Hitler, it seems, had an ulterior motive for wanting to play the game: “He desired to study it as a possible medium for the training of troops off duty and in times of peace.” He also wanted the game to be Nazified.
“He had conned over [sic] the laws of cricket, which he considered good enough no doubt for pleasure-loving English people. But he proposed entirely altering them for the serious- minded Teuton.” Specifically, he “advocated the withdrawal of the use of pads. These artificial ‘bolsters’ he dismissed as unmanly and un-German . . . in the end he also recommended a bigger and harder ball.”
Locker-Lampson was not mocking Hitler. Far from it, he regarded Hitler’s “essential improvements” to the English game as a mark of his greatness. The British MP was the founder of the Sentinels of Empire, a blue-shirted group of rightwingers dedicated to fighting Bolshevism. Like many upper-class Englishmen (including Lord Rothermere, then the owner of the
Mirror) he was besotted by Nazism, and the rest of the article is a dribbling paean of praise to Hitler: “The temperature of the room rises in his presence . . . He makes the humblest fellow feel twice the man.”
Locker-Lampson reported that Hitler had even devised a new motto for cricket, in German:
“Ohne Hast, ohne Rast” — Unhasting, Unresting. To this starry-eyed disciple, Hitler’s determination to rewrite the rules of this most hallowed English institution was a mark, not of mad megalomania, but of his ambition and drive: “That is what makes him a legendary hero already.”
From a distance of 80 years, this forgotten incident demonstrates exactly the reverse of what Locker-Lampson intended, offering a small and unexpected window into Hitler’s brutal mentality.
Sport, in Fascist thinking, was merely a tool with which to forge good Nazis. “German sport has only one task,” declared Joseph Goebbels: “To strengthen the character of the German people, imbuing it with the fighting spirit and steadfast camaraderie necessary in the struggle for its existence.” That twisted attitude would find full expression in the Nazi Olympic Games of 1936.
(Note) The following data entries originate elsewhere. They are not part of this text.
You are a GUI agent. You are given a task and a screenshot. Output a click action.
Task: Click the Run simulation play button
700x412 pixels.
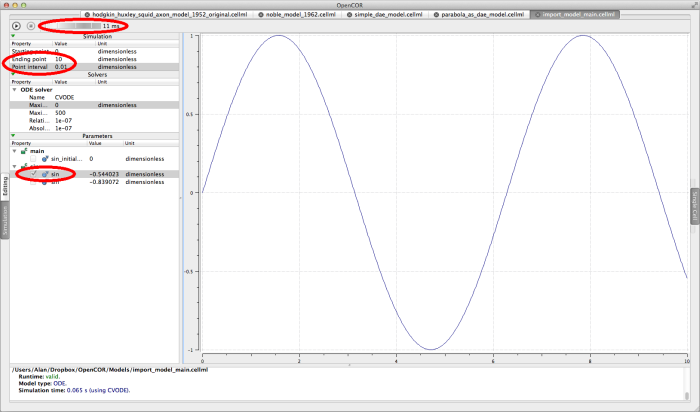(x=17, y=25)
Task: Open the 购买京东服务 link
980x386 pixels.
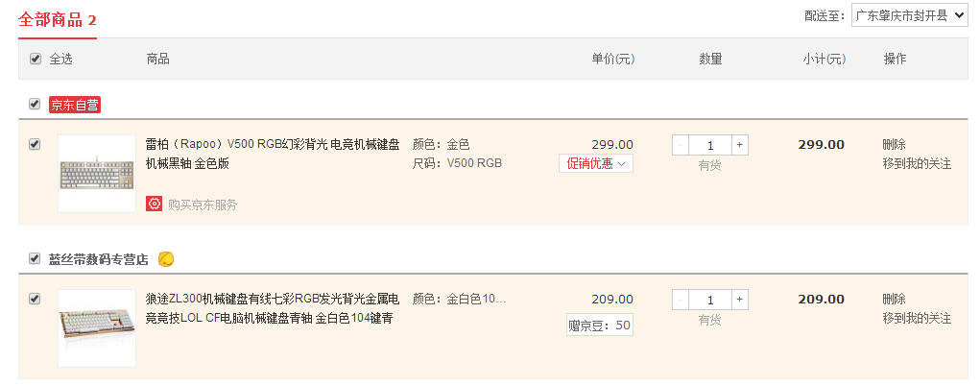Action: click(203, 205)
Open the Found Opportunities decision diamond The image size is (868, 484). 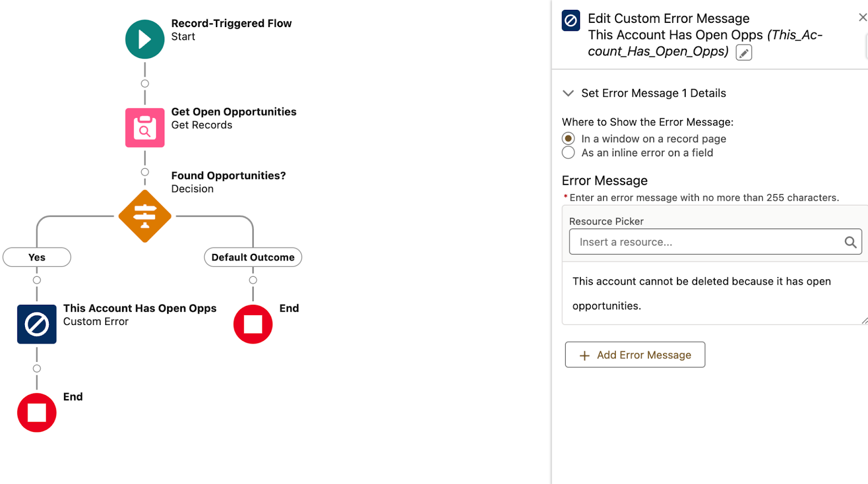click(145, 216)
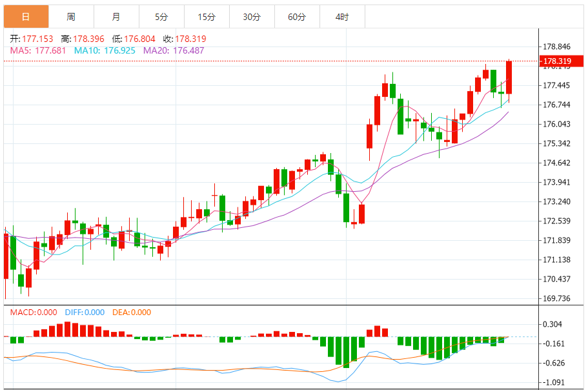The width and height of the screenshot is (588, 390).
Task: Click the red 178.319 current price tag
Action: [559, 62]
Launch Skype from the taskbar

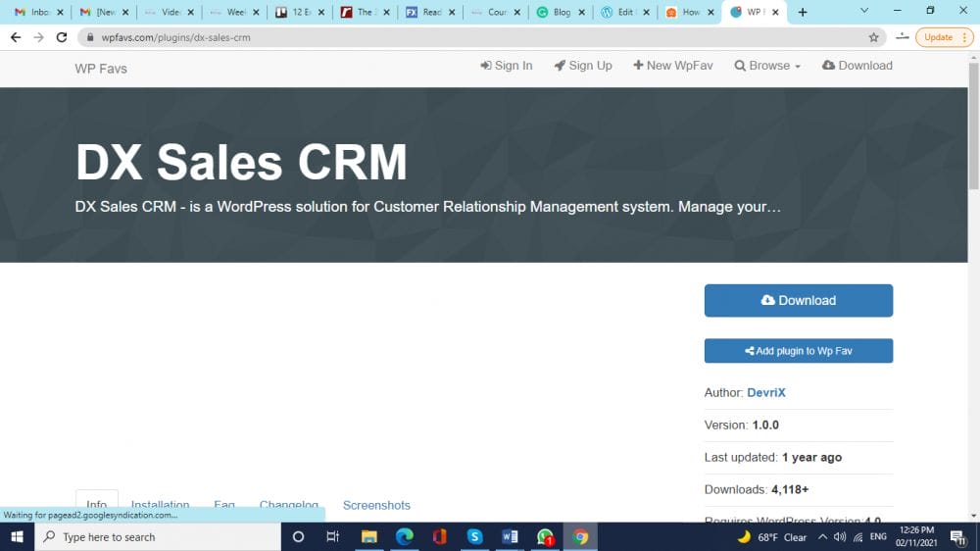474,536
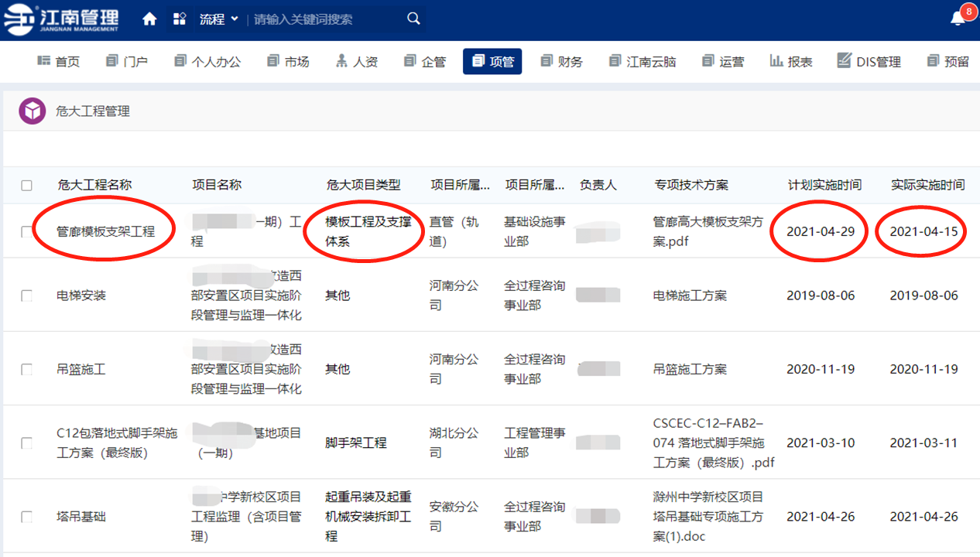Open the 管廊高大模板支架方案.pdf file link

point(708,231)
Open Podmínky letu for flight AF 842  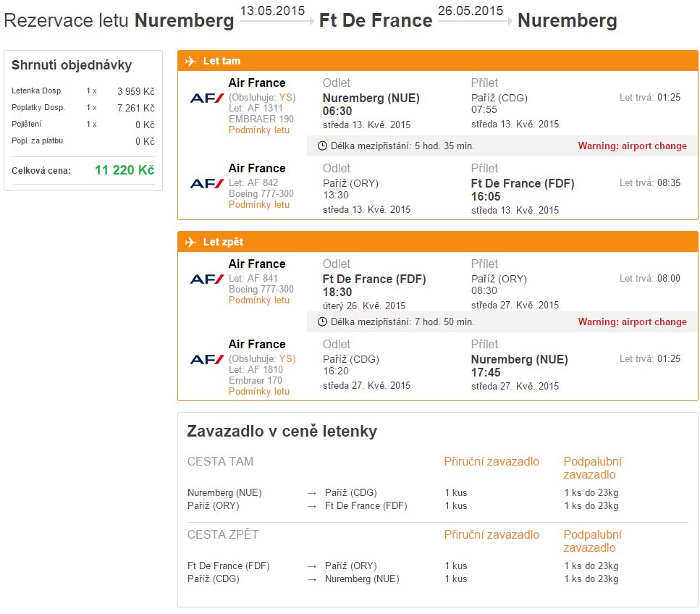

Hitler, it seems clear, was simply unable to comprehend a game as subtle and nuanced as cricket. He wanted speed and violence. Not for him the gentle thwack of leather on willow, but rather the crunch of a harder, larger ball against unprotected shins. His rewritten rules for the game attempt to blend cricket and blitzkrieg: blitzkricket.
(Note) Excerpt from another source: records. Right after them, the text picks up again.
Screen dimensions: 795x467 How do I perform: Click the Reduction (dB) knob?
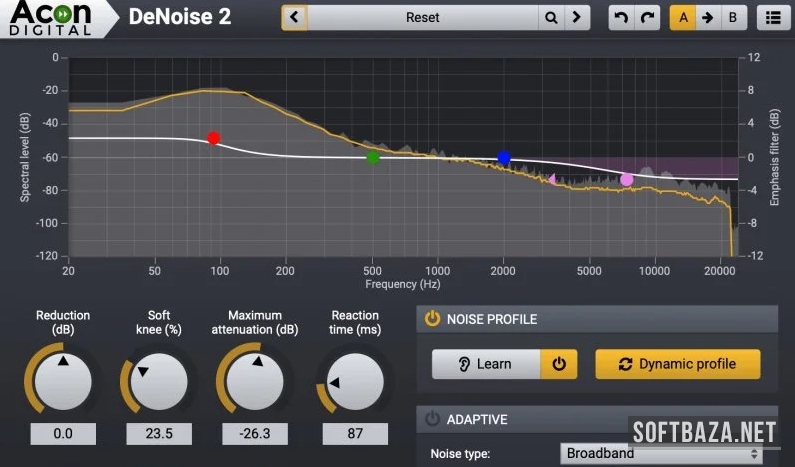62,379
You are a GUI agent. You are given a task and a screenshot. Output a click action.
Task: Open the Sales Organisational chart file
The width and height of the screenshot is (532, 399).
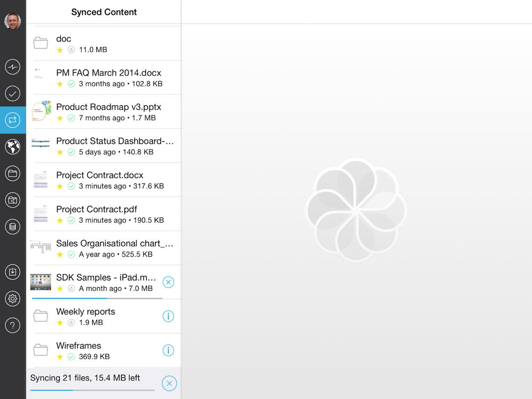pos(114,244)
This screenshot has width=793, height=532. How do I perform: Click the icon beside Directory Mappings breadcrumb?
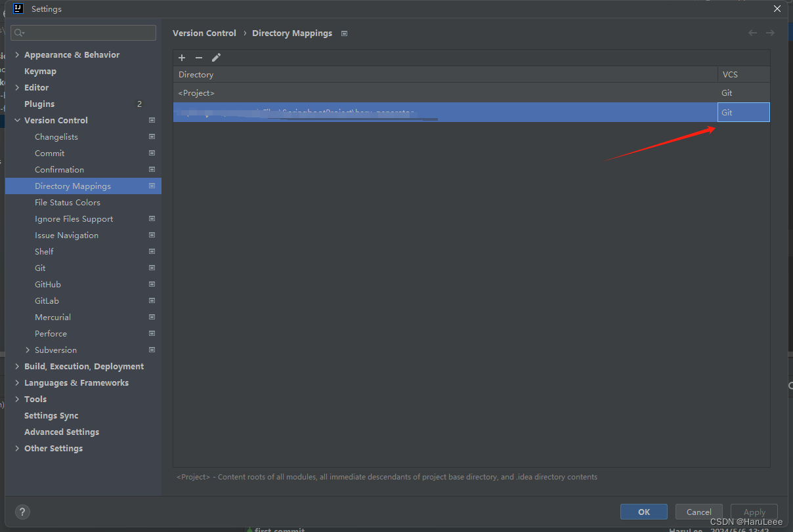pyautogui.click(x=344, y=33)
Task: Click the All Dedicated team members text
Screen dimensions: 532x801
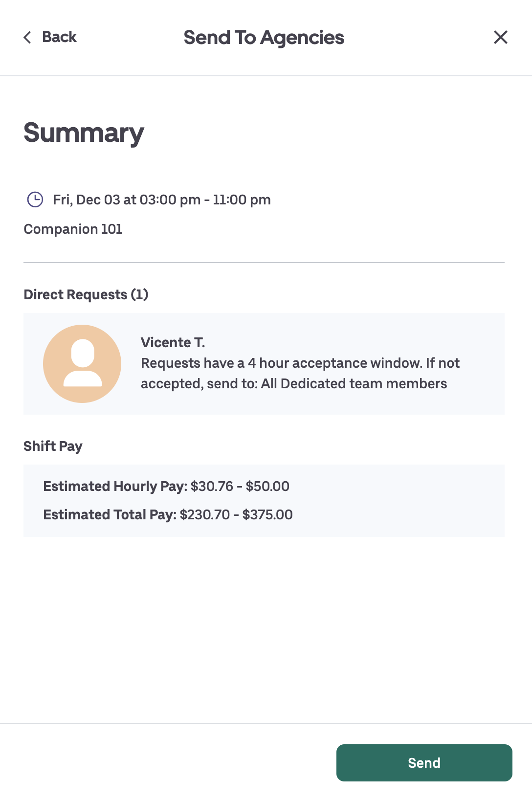Action: pyautogui.click(x=354, y=383)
If cricket has a motto, it is probably “Play up! Play up! And play the game”, from Henry Newbolt’s poem
Vitaï Lampada, which also extols cricketing manliness, but of a very different sort to that lauded by Hitler: “And it’s not for the sake of a ribboned coat, Or the selfish hope of a season’s fame . . .”
Cricket, of course, is the ultimate sporting fusion of mind and body: an intricate set of rules and tactics, involving minute gradations of physics, climate and psychology, requiring the broadest range of athletic ability and good manners. In its classic form, it takes five days, with set intervals for tea, and often produces no result. Try to imagine Hitler enjoying a truly thrilling draw, a totalitarian wrestling with the subtle uncertainties of the lbw law. The word “googly” has no translation.
The laws of cricket have evolved over time, and continue to evolve, the result of thousands of refinements and adjustments, not through the arrogant decree of one man. That, again, Hitler would have found impossible to grasp.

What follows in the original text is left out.